# JasperReport: Subreport im PageHeader



## Woocash (12. Februar 2009)

Hi zusammen, 

ich habe ein kleines Problem mit JasperReport und weiß nicht mehr weiter.

Und zwar erstelle ich mit iReport 3.1.3 ein Report mit einem Subreport.
Der SubReport enthält Informationen über den Kopf. Diesen will ich im
Hauptreport im "Page Header", also auf jeder Seite im oberen Bereich andrucken lassen.

Den SubReport gebe ich in den Parametern als JRDataSource mit und er wird mir 
auf der ersten Seite auch richtig angezeigt. Jedoch nur auf der ersten. Ab der 
zweiten Seite fehlt der Inhalt des Subreports (bleibt leer).

Wenn ich die Option im SubReport "When no data Type"  von "No Pages" auf "All Selection" 
ändere, zeigt er die statischen Felder an, aber die Variablen sind leer.

Die Frage ist nun, wie ich das verhindern kann?

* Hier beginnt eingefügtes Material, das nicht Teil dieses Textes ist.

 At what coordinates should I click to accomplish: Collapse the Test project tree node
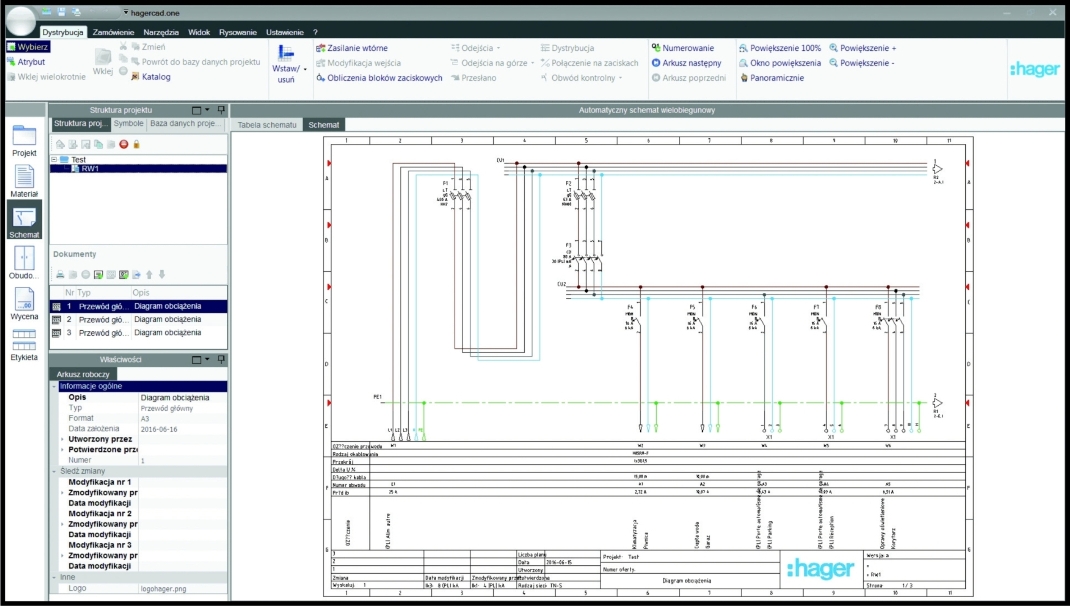(55, 159)
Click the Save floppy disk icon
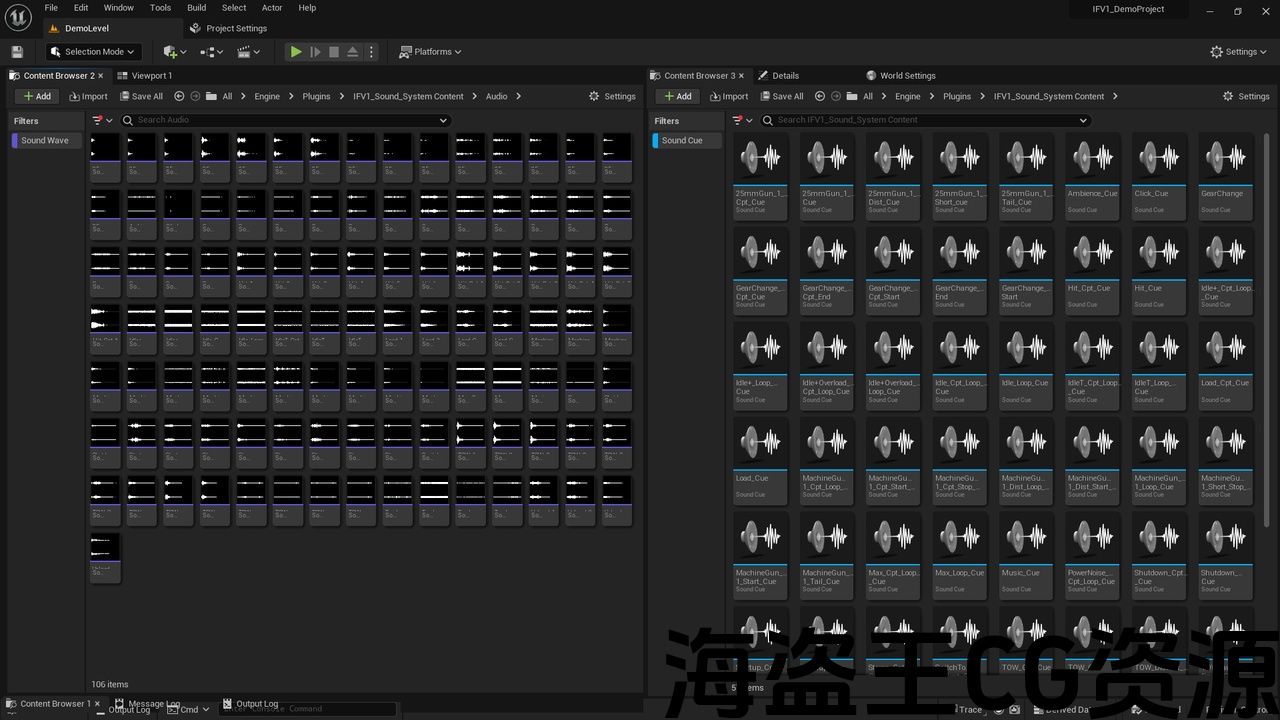Screen dimensions: 1280x720 click(17, 52)
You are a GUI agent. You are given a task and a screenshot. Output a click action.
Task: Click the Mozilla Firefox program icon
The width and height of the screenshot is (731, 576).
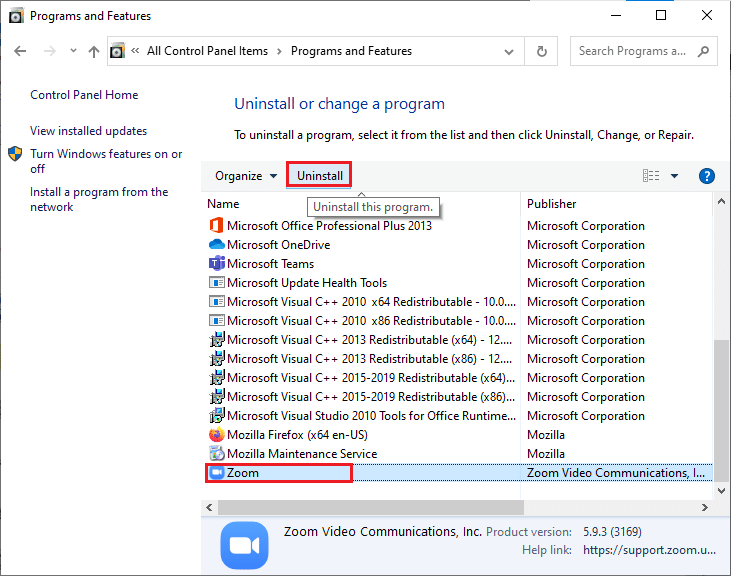[216, 435]
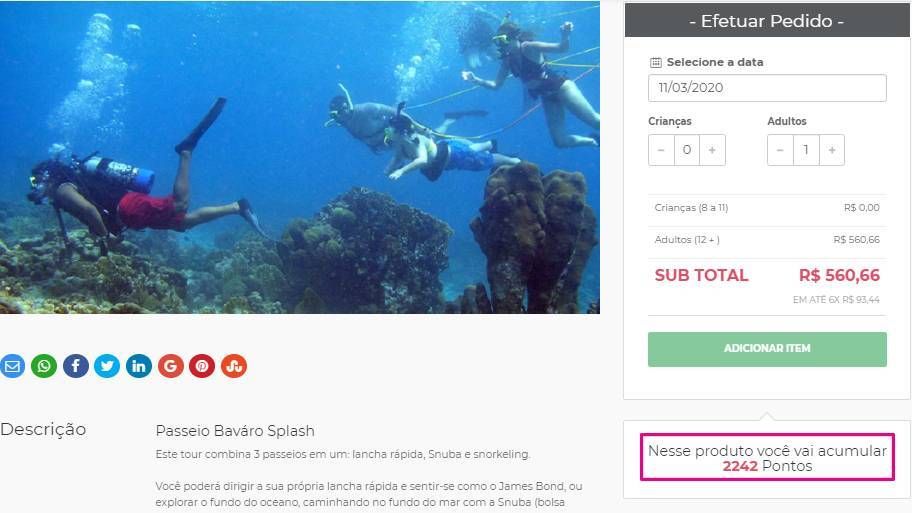912x513 pixels.
Task: Click the Crianças quantity value field
Action: [x=687, y=150]
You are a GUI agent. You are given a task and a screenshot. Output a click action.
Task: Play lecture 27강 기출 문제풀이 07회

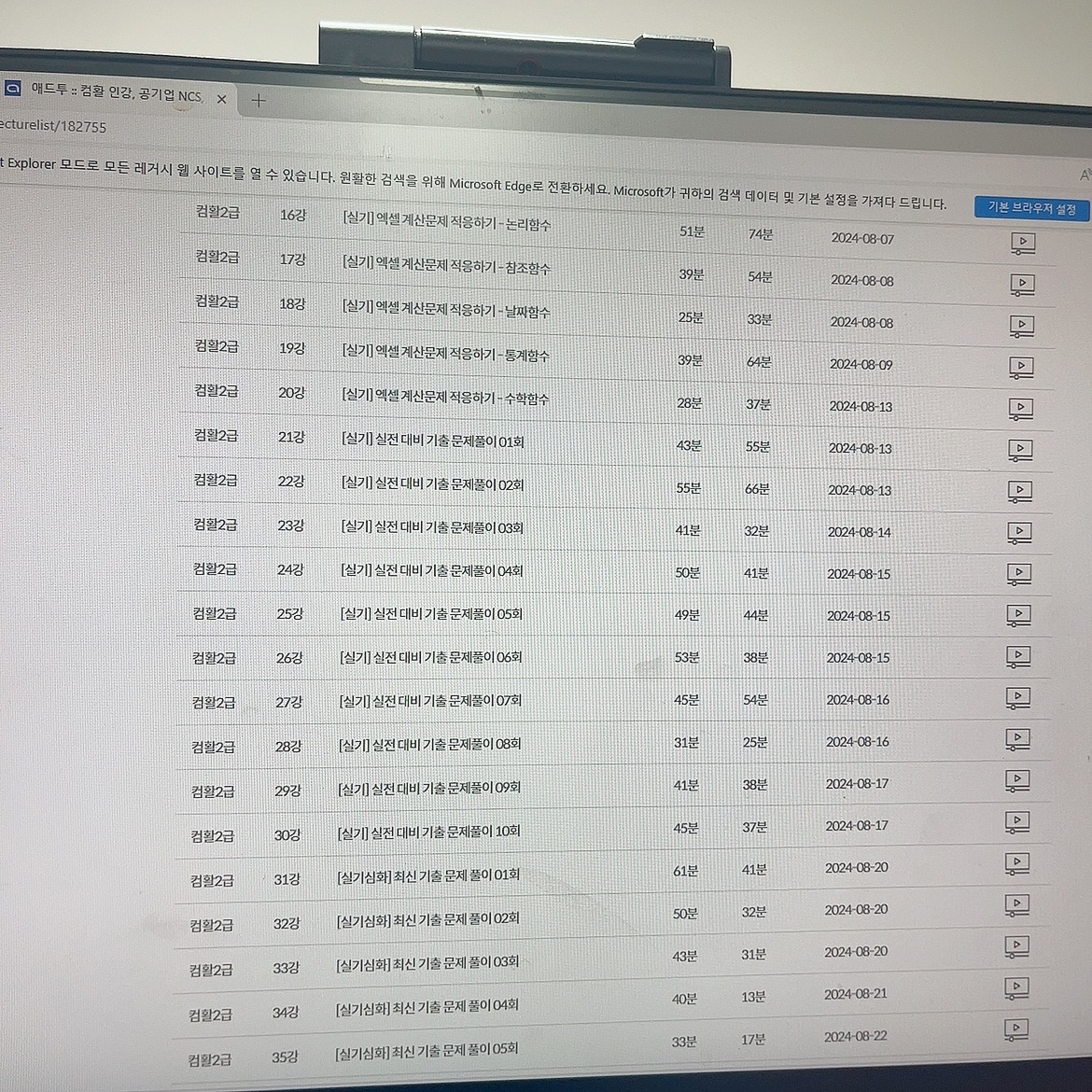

Bzw. wie ich es hinkriege, dass
der Kopf als SubReport auch ab der zweiten Seite angedruckt wird. 


Besten dank schonmal
Woo


----------



## jeipack (13. Februar 2009)

Hi
Sowas habe ich bis jetzt noch nie gemacht. 

Versuch mal das Problem einzugrenzen indem du im Header ein boolean Feld anlegst mit dem Inhalt: (($P{subreport}==null) ? Boolean.FALSE :Boolean.TRUE)
Somit kann mal festgestellt werden, ob denn der Parameter ihrgendwie zurück gesetzt wird. (Versuche es auch mal ohne den Subreport, also nur die obige Abfrage).


Ahja hast du "Print repeted value" angeklickt? Wobei ich denke, dass das eher für den Detailbereich gedacht ist.


----------



## Woocash (2. März 2009)

Hi, 

hab den Fehler glaub ich gefunden. Und zwar gebe ich den Subreport Titel als JRDataSource Datei mit. 
Und ich glaube, die arbeitet er nur beim ersten Mal ab, und auf der zweiten Seite, müsste er eg. die Daten neulesen. 
Aber dort hat er die Sourcedatei bereits verworfen. 

Habe eine Möglichkeit gefunden dies zu umgehen: Die Werte als Parameter in den Subreport mitzugeben, statt über Felder zu lesen.
Das Problem ist, dass ich dadurch jetzt alle meine Reports modifierezen müsste, um die Parameter mit durchzuschciken an den Subreport.


----------